Intelligent Design

How axolotls regenerate their spinal cords and limbs

Spread the love

Isn’t this intelligent design?:

While scientists have known what happened after the first 4 days when an axolotl lost a tail and began to regrow its spinal cord, they haven’t known what happens in that first few days. To better understand this they created a computer model of what they thought was happening and then validated that by developing a tool to track individual stem cells in actual animals regrowing their spinal cords (see above). What they found was that a mystery messenger molecule (that they have yet to identify), synchronizes all of the neural stem cells into the same state of cell division. This is quite different as normally these cells divide randomly. These synchronized neural stem cells then divide rapidly in concert as the spinal cord regrows. The researchers have high hopes that using a similar molecule in a human spinal cord could help develop better treatments for spinal cord repair.

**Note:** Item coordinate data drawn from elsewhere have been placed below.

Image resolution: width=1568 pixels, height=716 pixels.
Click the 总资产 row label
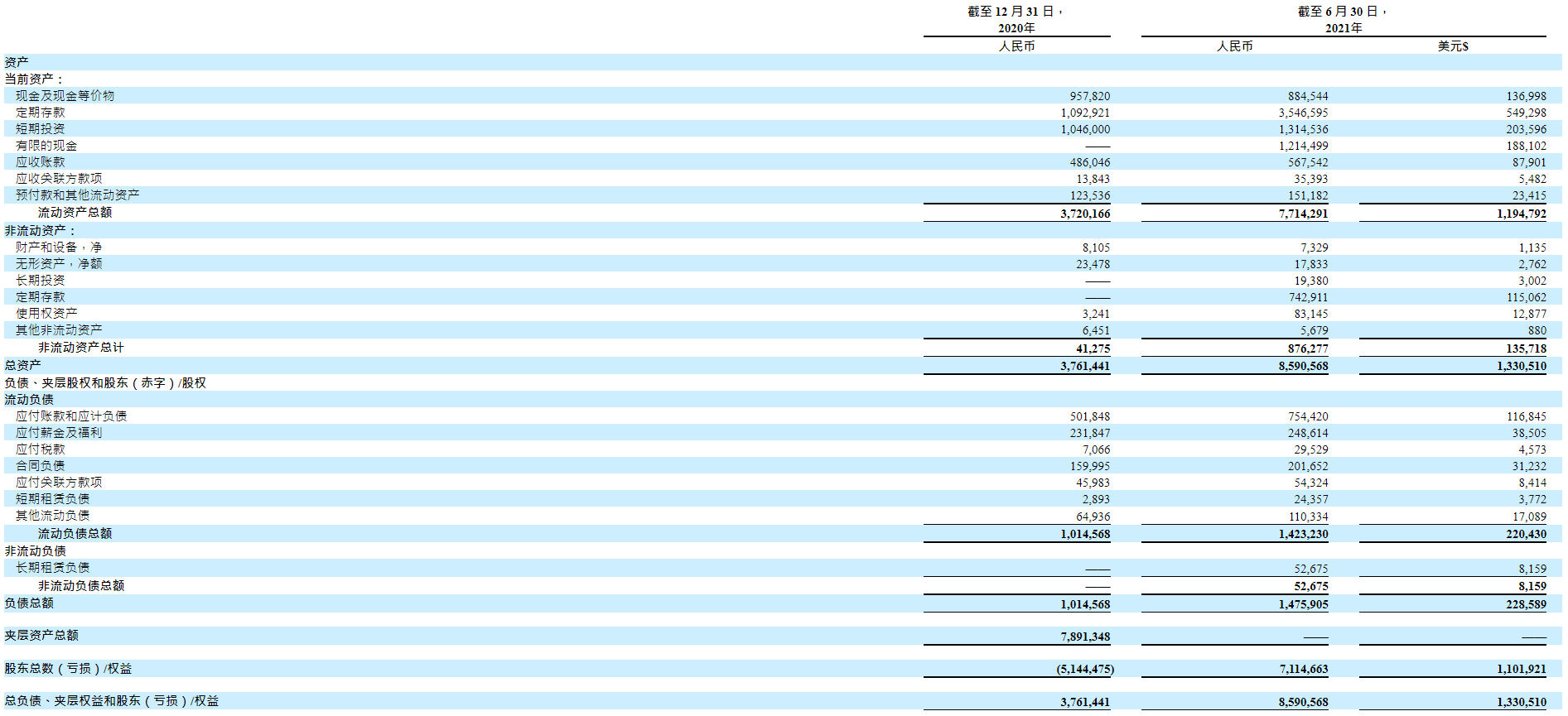pos(22,365)
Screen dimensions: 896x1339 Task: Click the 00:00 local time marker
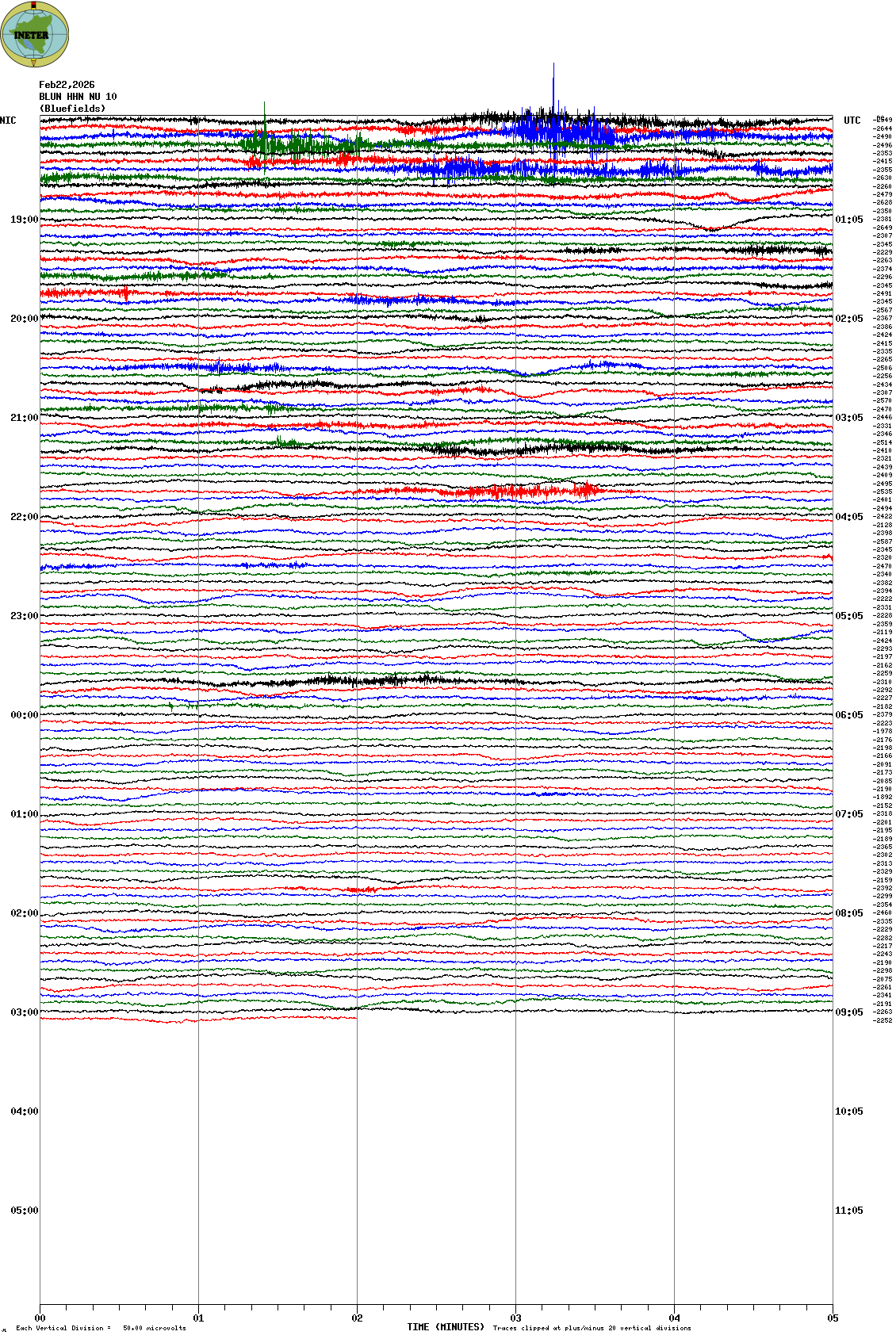tap(24, 715)
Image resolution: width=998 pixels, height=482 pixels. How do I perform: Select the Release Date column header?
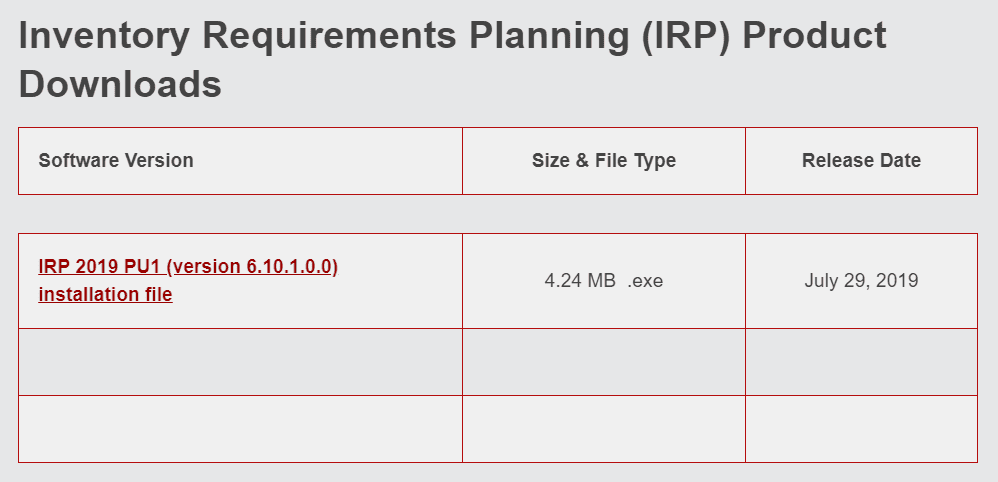tap(861, 160)
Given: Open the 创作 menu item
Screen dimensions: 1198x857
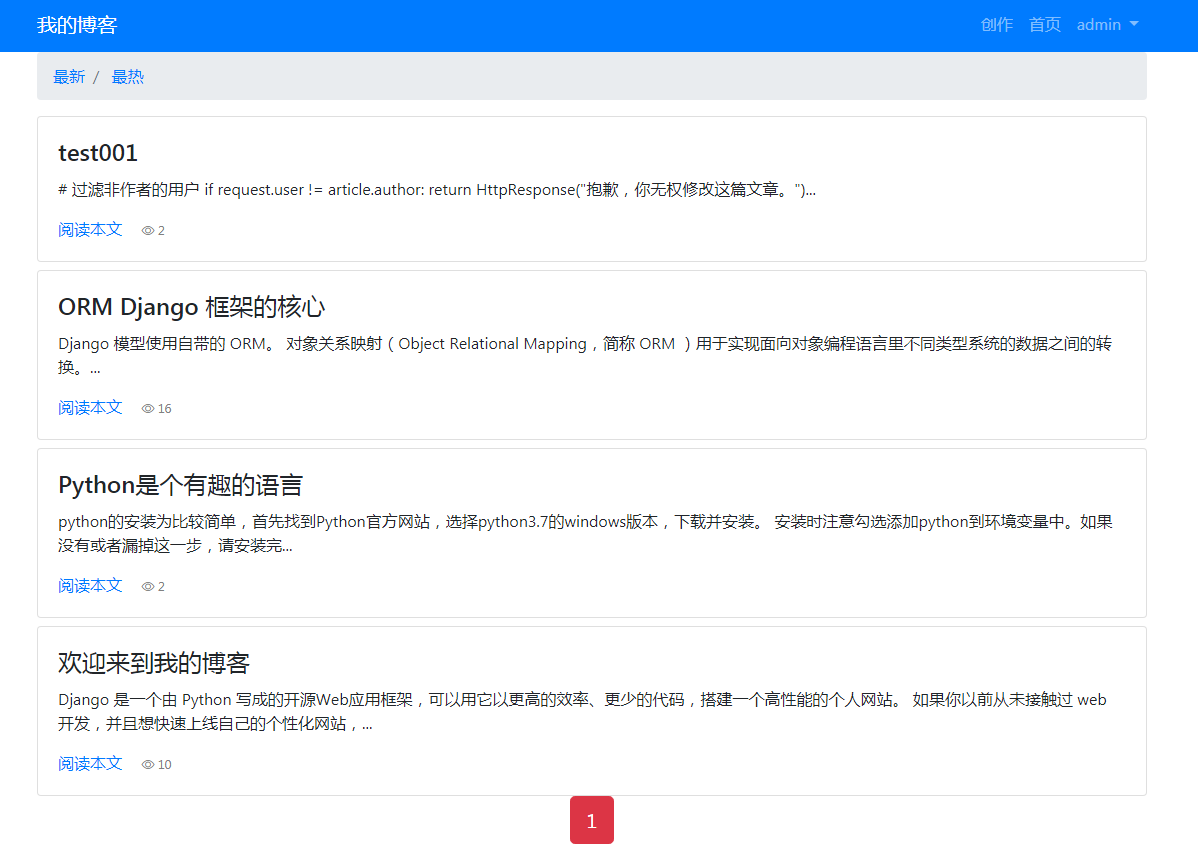Looking at the screenshot, I should pos(997,25).
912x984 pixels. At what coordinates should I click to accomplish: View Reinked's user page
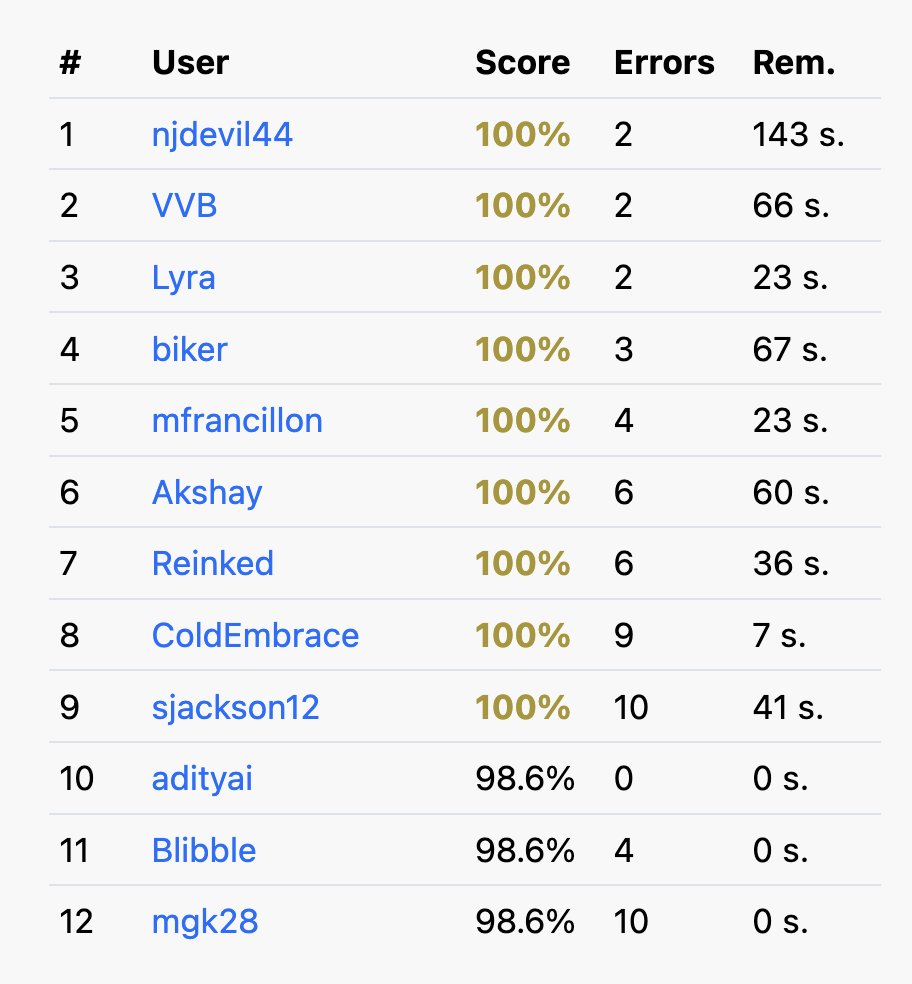point(213,564)
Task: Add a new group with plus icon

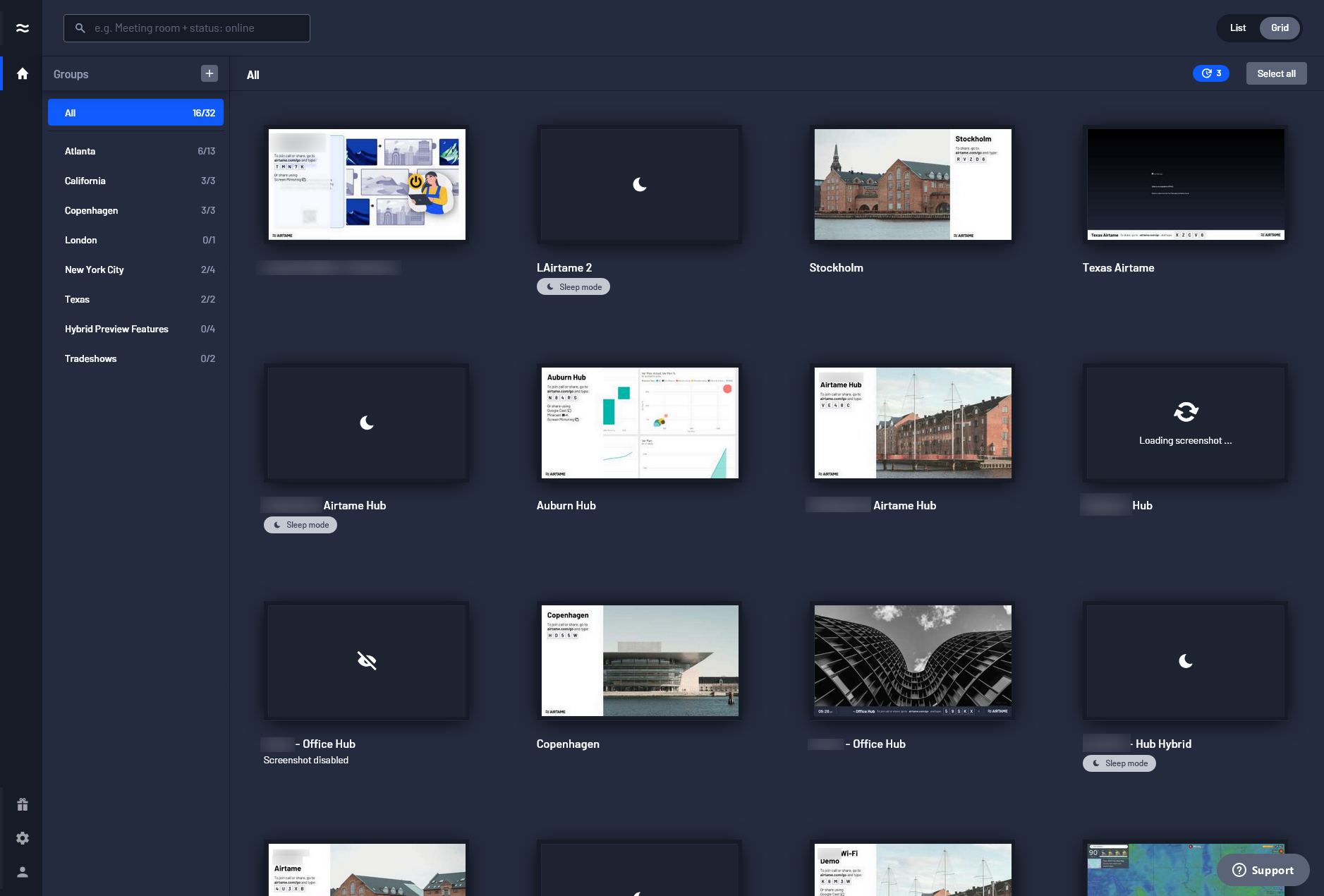Action: pyautogui.click(x=209, y=73)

The upshot? We are closing in discovering all of the tricks of the trade that axolotls use to regrow limbs and other body parts. Once we know all of them, there could come a day that a drug is developed that we could sprinkle on an amputated limb or spinal cord and that regrows a new one!

Chris Centeno, “How Axolotls Repair a Spinal Cord” at Regenexx (June 23, 2021)

We need to learn how to do this stuff.

One Reply to “How axolotls regenerate their spinal cords and limbs

  1. 1
    polistra says:

    I’ll bet it’s a wave, not a molecule.